Baddeley (2007) argues that there may be separate subcomponents for focusing and dividing attention, but he considers the evidence for a separate component for the switching of attention to be limited at present.

When the model of working memory was first presented (Baddeley & Hitch, 1974) little detail was given about the central executive.

Baddeley (1986) fleshed out the central executive by adopting the model put forward by Norman and Shallice (1986) of a supervisory attentional system (SAS). The SAS was responsible for intervening to direct behavior when new thought and planning was required.

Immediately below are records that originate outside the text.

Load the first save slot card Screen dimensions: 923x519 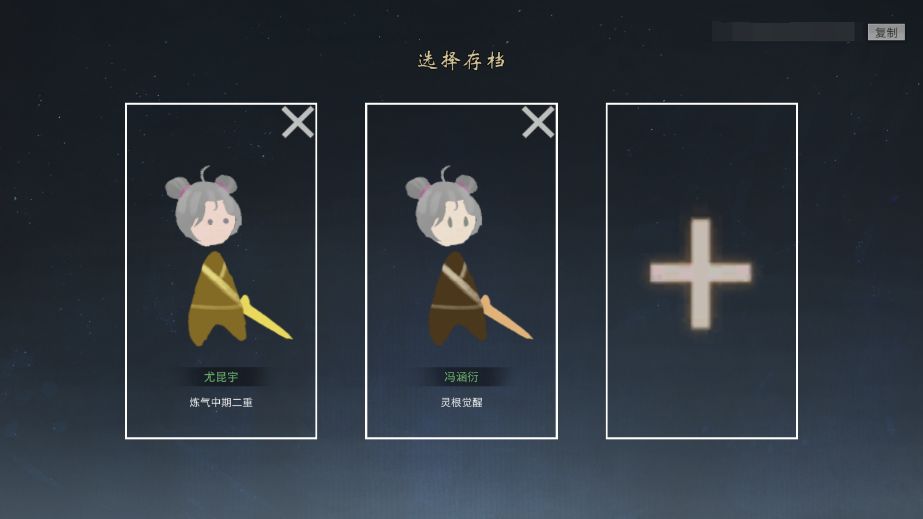(221, 271)
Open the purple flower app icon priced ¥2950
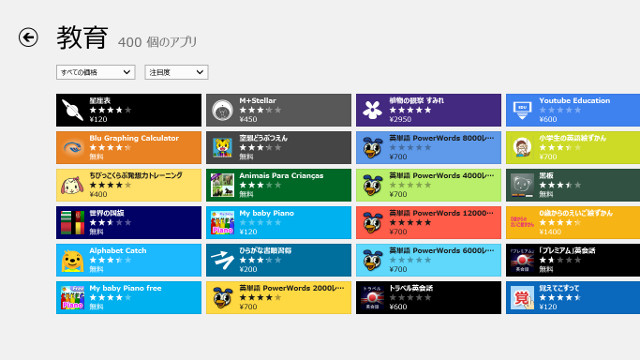Image resolution: width=640 pixels, height=360 pixels. click(x=372, y=110)
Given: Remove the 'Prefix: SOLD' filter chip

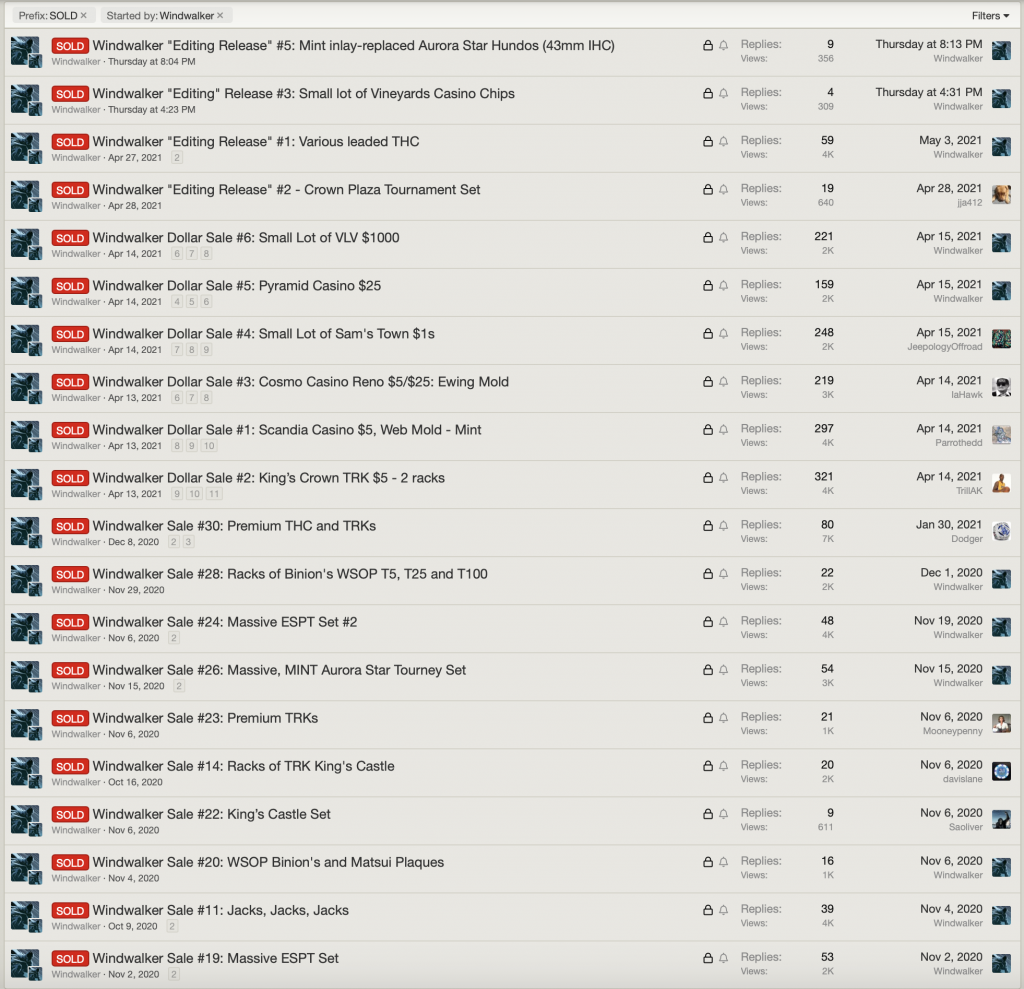Looking at the screenshot, I should coord(84,16).
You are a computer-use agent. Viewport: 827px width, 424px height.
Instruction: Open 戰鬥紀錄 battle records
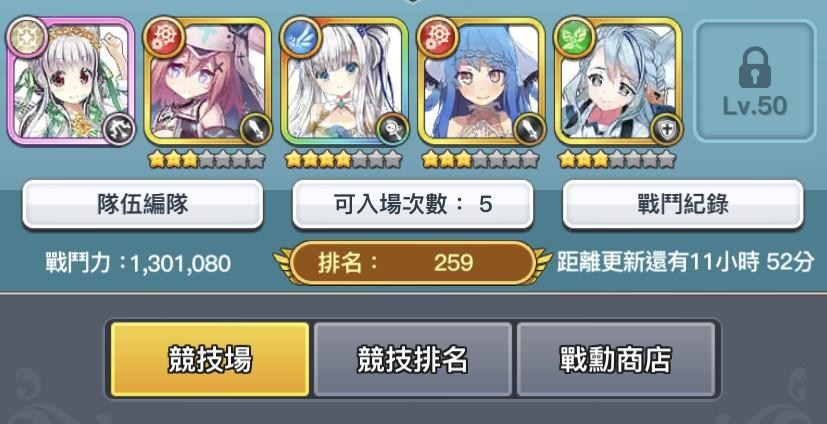click(x=683, y=205)
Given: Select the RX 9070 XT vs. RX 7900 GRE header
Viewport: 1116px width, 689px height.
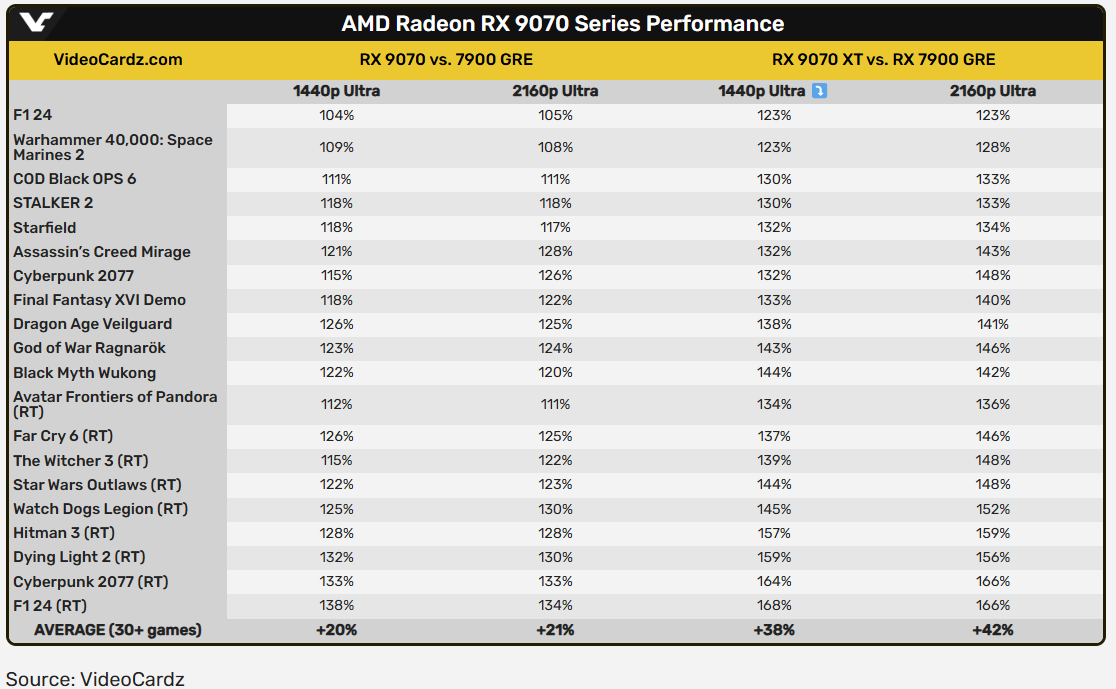Looking at the screenshot, I should tap(883, 59).
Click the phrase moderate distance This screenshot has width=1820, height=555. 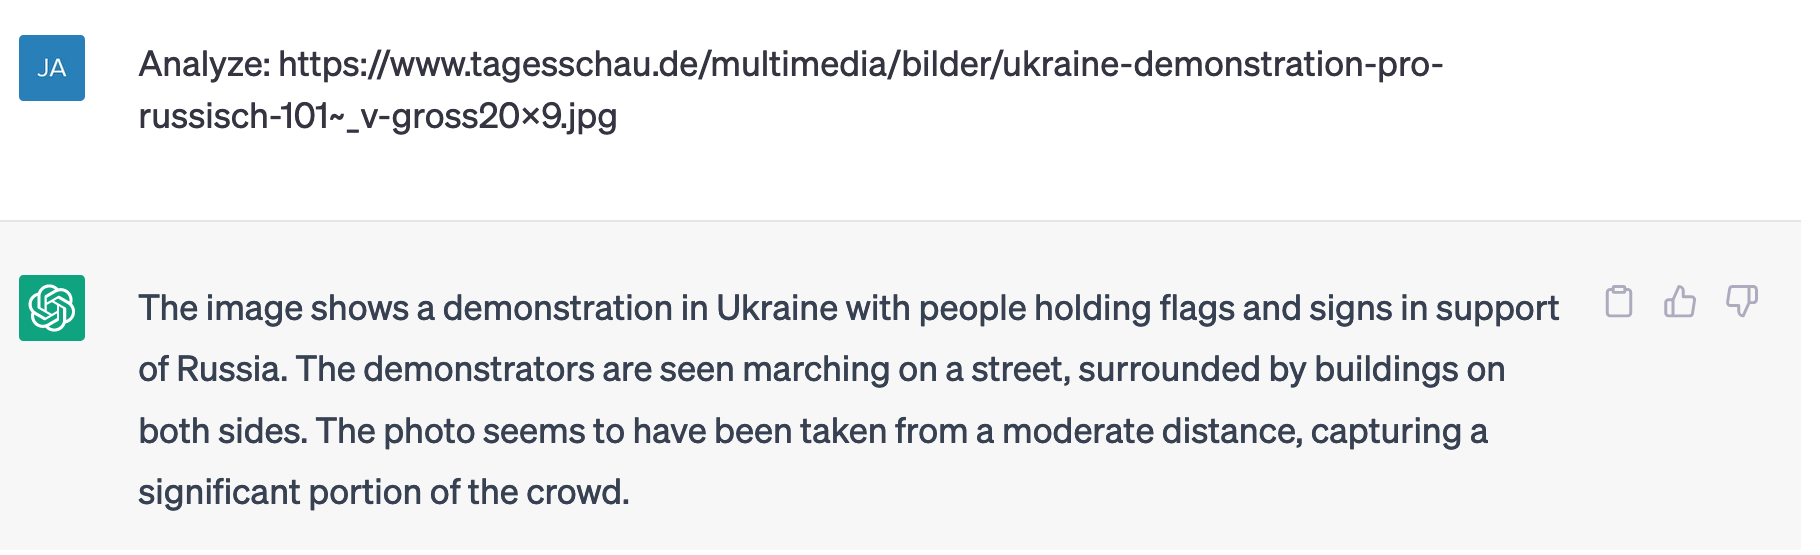coord(1152,431)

In other words, this attentional system came into play when it was not possible to rely on well-learned patterns of responding. New ideas, new strategies and new plans to deal with new situations required a more demanding degree of attentional control, and this was provided by the SAS (Shallice, 1990).

Therefore, the central executive provides the higher levels of executive control that are required for carrying out novel tasks requiring new behavior or new approaches.

Box X-1 provides an example to illustrate how central executive resources may be used in novel situations.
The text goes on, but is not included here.